The BIL provided $11.73 billion over five years for the CWSRF program, an average of $2.35 billion per year. This injection of BIL funds builds on the annual appropriation of roughly $1.6 billion for the program, essentially tripling the amount of funding it is expected to receive each year through fiscal year 2026. About 20 percent of these funds have gone to congressional earmarks in recent years, but as a whole states are still receiving far more funding than in years past.
A primary purpose of the CWSRF program is to fund water utilities and other entities to carry out wastewater and stormwater infrastructure projects. However, it is mandatory that states use a minimum of 10 percent of their allocation for projects that address green infrastructure. This set-aside, known as the Green Project Reserve, presents an opportunity for park departments to partner with their local water utility or other stakeholders, and apply for funding from their state. Specific examples of eligible projects noted by EPA include bioretention cells, trees and expanded tree boxes, green roofs, permeable pavements, and more — essentially any nature-based solutions that improve flood mitigation and stormwater management.

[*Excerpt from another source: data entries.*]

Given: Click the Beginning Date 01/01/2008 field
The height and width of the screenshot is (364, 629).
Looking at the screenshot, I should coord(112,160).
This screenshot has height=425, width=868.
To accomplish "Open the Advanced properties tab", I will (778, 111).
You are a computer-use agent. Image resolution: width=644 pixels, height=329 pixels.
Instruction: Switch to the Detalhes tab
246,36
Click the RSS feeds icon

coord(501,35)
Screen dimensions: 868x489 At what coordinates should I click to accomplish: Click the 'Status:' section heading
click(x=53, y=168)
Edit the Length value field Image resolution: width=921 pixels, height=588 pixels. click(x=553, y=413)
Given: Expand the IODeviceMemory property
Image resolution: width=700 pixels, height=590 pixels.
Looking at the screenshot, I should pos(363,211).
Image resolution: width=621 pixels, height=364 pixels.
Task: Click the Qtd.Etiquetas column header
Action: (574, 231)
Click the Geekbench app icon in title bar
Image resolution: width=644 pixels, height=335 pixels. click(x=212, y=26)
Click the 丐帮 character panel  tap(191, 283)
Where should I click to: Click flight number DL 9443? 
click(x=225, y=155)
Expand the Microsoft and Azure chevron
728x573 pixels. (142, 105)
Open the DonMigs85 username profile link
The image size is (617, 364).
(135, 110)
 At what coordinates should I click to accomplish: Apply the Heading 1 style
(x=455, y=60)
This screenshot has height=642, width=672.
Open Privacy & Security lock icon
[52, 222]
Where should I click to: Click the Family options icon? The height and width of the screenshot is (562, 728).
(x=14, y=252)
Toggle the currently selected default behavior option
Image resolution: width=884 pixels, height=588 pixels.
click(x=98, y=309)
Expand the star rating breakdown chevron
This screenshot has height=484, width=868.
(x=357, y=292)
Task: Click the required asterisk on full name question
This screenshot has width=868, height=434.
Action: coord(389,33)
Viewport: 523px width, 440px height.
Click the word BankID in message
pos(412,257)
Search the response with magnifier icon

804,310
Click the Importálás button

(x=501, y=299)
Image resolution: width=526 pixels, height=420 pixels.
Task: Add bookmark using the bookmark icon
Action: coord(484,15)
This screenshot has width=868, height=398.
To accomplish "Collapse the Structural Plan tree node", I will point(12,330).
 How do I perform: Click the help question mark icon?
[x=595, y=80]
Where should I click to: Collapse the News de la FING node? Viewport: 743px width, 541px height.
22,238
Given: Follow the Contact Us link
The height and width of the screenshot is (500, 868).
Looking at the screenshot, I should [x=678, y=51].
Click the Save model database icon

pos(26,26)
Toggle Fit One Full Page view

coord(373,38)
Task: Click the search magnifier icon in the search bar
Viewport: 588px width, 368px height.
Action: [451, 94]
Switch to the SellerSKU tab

Urban and Community Forestry Program
The U.S. Department of Agriculture’s (USDA’s) Urban and Community Forestry Program is a great source of funding to support urban tree planting and related initiatives. Funding for this program is distributed as grants from the USDA’s Forest Service to state, local and Tribal governments, or nonprofit organizations. The program, which has received annual funding of between $36-$40 million in recent years, was allocated $1.5 billion over 10 years under the IRA.
The program has historically been used to support a wide range of activities related to urban forestry, including tree planting initiatives and related items — such as training the next generation of forestry professionals, improving tree cover databases, and mitigating wildfire risk to urban areas. The Forest Service’s website touts case studies highlighting how the program increased access to green spaces in the economically disadvantaged community of South Tucson, Arizona, and supported youth work crews in Anchorage, Alaska.
With its new injection of funds, the Forest Service will lean on local partners, including park and recreation departments, to carry out this work to a much higher degree in years to come.